Lo scopo del lavoro catechetico e di ogni istruzione ed educazione religiosa è che ogni figlio di Dio, generato dal Suo pensiero creatore, possa “conoscere il Padre e Colui che il Padre ha mandato”; in altri termini, che ogni creatura umana sia aiutata e sostenuta nel suo personale incontro con Dio. Se l’evangelizzazione promuove umanità, la promozione dell’umano favorisce la conversione. Anche se può sembrare strano ritornare a parlare di “promozione umana”, nel terzo millennio, in un mondo sazio e annoiato, sempre in cerca di emozioni (e di miracoli), ma allo stesso tempo chiuso in un cinismo diffidente, apparentemente impermeabile a qualsiasi annuncio. “In un’età che avanza all’indietro progressivamente”10, l’Annunzio, che rivela continuamente il Volto di Dio e il volto dell’uomo, costituisce un’impresa immane sempre da ricominciare… Perciò Eliot fa dire alla Chiesa, personificata nei suoi versi: “Non cercate di contare le onde future del Tempo/ Ma siate paghi di avere luce a sufficienza/ per trovare un appoggio al piede per fare il prossimo passo”.
Note
1 Lo ha scritto benissimo e ampiamente il saggio introduttivo al volume: AA.VV., La sfida educativa, Laterza, Roma-Bari, 2009.
2 PLATONE, La Repubblica, Libro IX, 590e-591.
3 La definizione dell’educatore come di “uno che lavora sempre per rendersi superfluo è del mio Maestro, Don Gino Corallo (Cfr. G. CORALLO, Educare la libertà, Scelta antologica a cura di M. T. Moscato, Bologna, CLUEB, 2009).
4 Il figlio come “novità della vita” (con tutte le potenzialità e tutti i rischi connessi a tale “novità” è un’immagine di G. Angelini (G. ANGELINI, Il figlio, Milano, “Vita e Pensiero”, 1992).
5 E’ stato M. Eliade a rilevare per primo come le narrazioni letterarie possano assolvere, per l’uomo moderno, la stessa funzione simbolica degli antichi rituali iniziatici. Cfr. M. ELIADE, Mito e realtà, (1963), trad. ital. Milano, Rusconi, 1974.

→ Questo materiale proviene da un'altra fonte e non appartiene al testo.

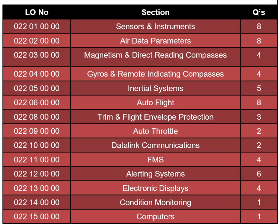Click the "LO No" column header
The width and height of the screenshot is (278, 224).
pyautogui.click(x=37, y=12)
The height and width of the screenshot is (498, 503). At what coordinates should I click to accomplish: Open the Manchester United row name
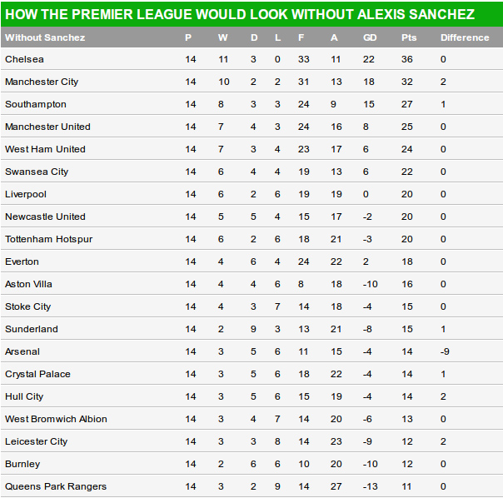(47, 127)
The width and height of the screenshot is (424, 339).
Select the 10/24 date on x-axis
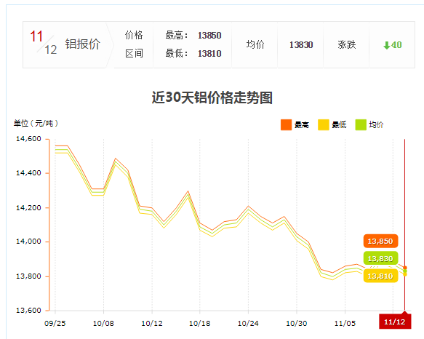(x=248, y=323)
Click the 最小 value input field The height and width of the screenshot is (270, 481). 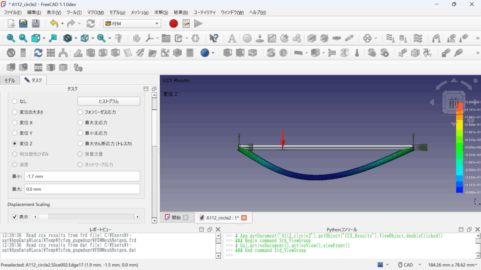pyautogui.click(x=82, y=176)
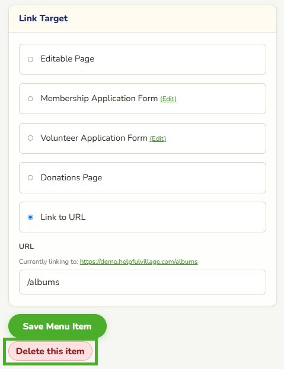The width and height of the screenshot is (284, 369).
Task: Open Edit link beside Volunteer Application Form
Action: [x=158, y=138]
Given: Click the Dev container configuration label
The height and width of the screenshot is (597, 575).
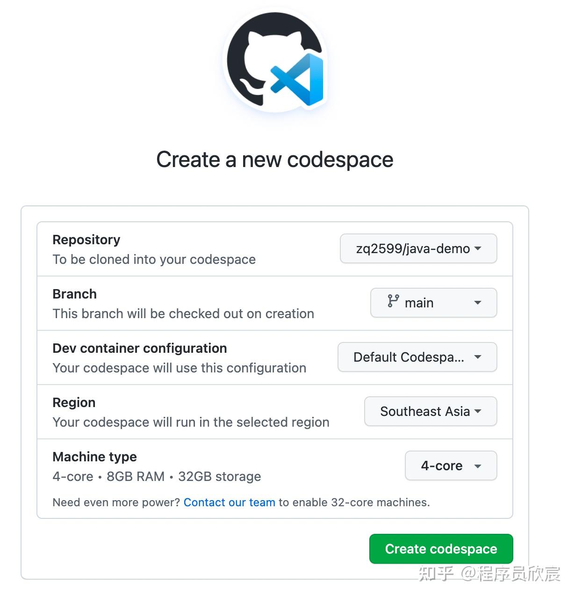Looking at the screenshot, I should (x=139, y=348).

6 Rituali di “messa alla prova” sono tuttora evidenti nelle bande giovanili o delinquenziali. Ma ogni gruppo di adolescenti drammatizza, anche se in forme superficiali o aberranti, un dinamismo psichico arcaico di appartenenza.
7 Ho sviluppato ampiamente questi temi in: M. T. MOSCATO, Il sentiero nel labirinto. Miti e metafore nel processo educativo, Brescia, “La Scuola”, 1998. Cfr. ID, Il viaggio come metafora pedagogica, Brescia, “La Scuola”, 1994.

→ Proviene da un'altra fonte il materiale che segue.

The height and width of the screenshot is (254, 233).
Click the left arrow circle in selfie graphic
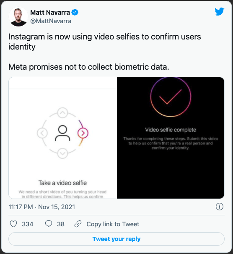42,133
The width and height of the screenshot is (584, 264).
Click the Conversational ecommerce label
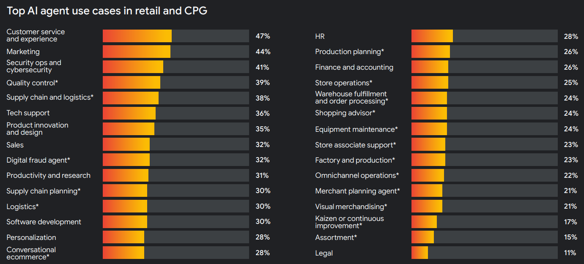(x=31, y=253)
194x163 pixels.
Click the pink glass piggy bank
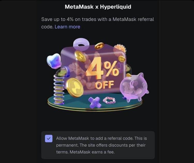(134, 87)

8 Si tratta di categorie di lettura psicanalitiche che non posso sviluppare in questa sede .Cfr. M. T. MOSCATO, Psiche e anima fra psicanalisi e pedagogia, “Orientamenti Pedagogici”, 55, n. 1 (325), gennaio-febbraio 2008, pp. 23-38; ID, Le teorie psicanalitiche e la loro antropologia implicita: una rilettura pedagogica, “Orientamenti Pedagogici”, vol. 55, n. 3 (327), maggio-giugno 2008, pp. 413-434.
9 Il nuoto, e il rapporto con l’acqua in genere, sono particolarmente importanti per sviluppare la fiducia nel sé corporeo, e la paura invincibile dell’acqua è indicativa di molte lacune nello sviluppo dell’Io infantile.